- **Assignment**
All that is wanted is the exact lines from the one with "You are a GUI" through the last line of the entries, with both ends kept and every picture left out.

- **Given data**
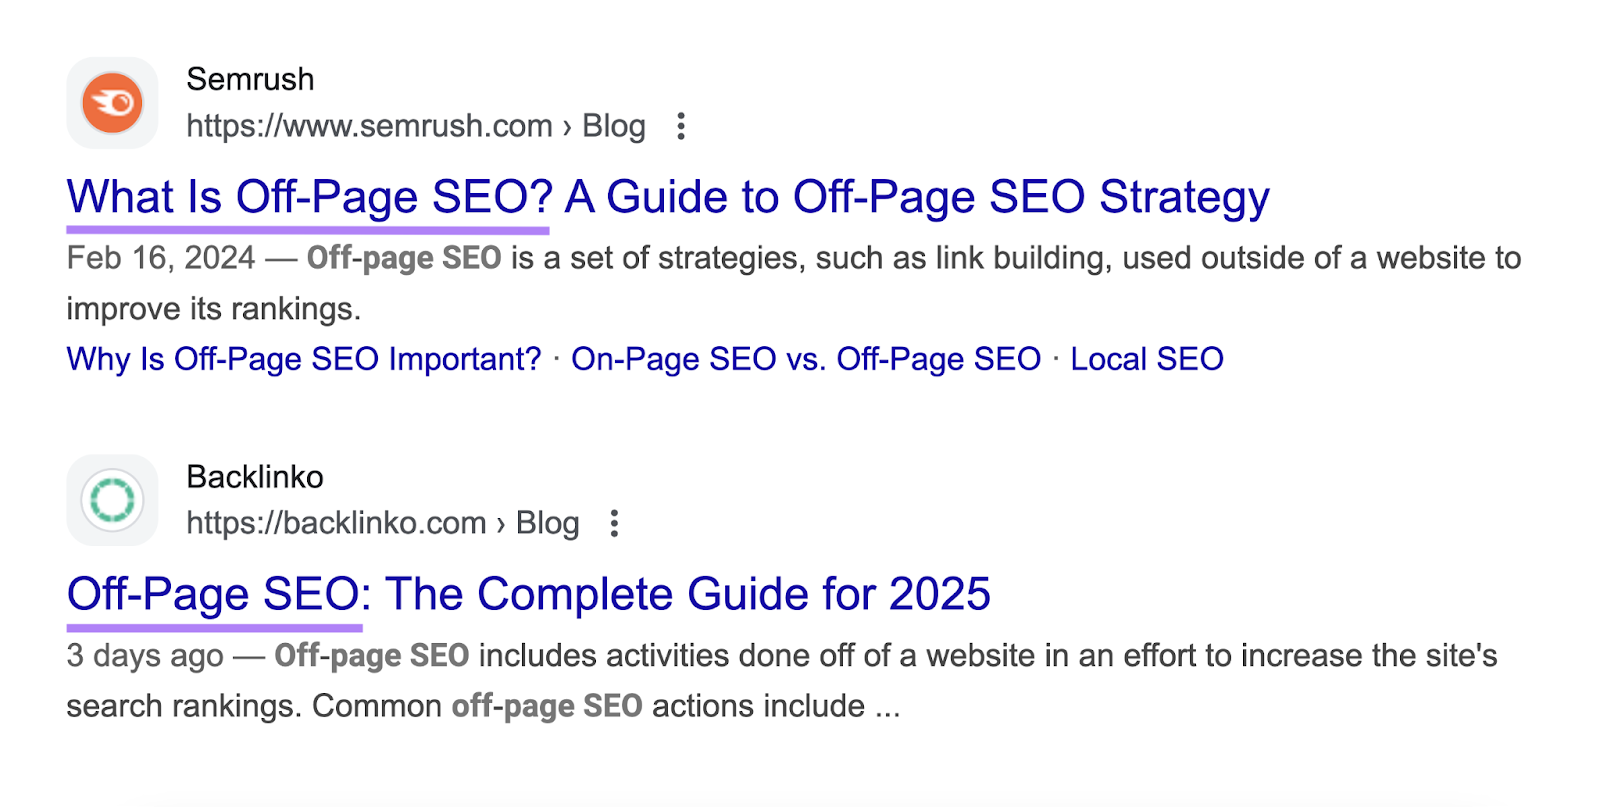The height and width of the screenshot is (807, 1600).
Task: Click the Semrush site name label
Action: tap(250, 79)
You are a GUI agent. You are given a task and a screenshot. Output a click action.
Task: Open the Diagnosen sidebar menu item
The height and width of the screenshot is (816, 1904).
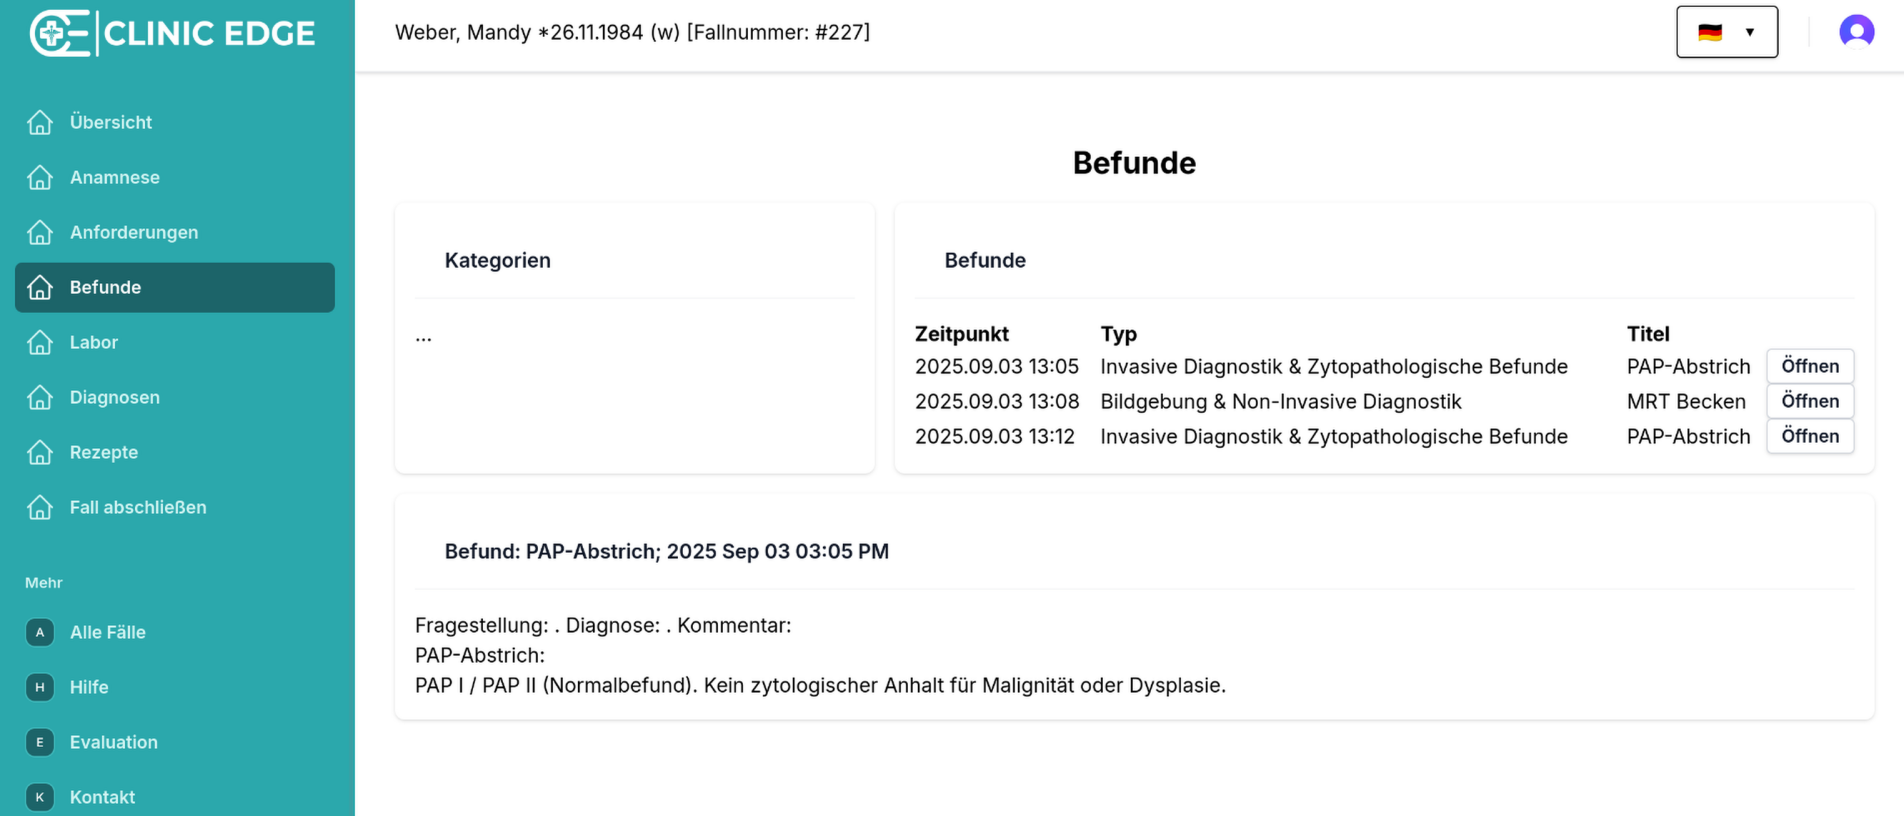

- **Expected output**
You are a GUI agent. You are given a task and a screenshot. Output a click action.
Task: Open the Diagnosen sidebar menu item
The height and width of the screenshot is (816, 1904).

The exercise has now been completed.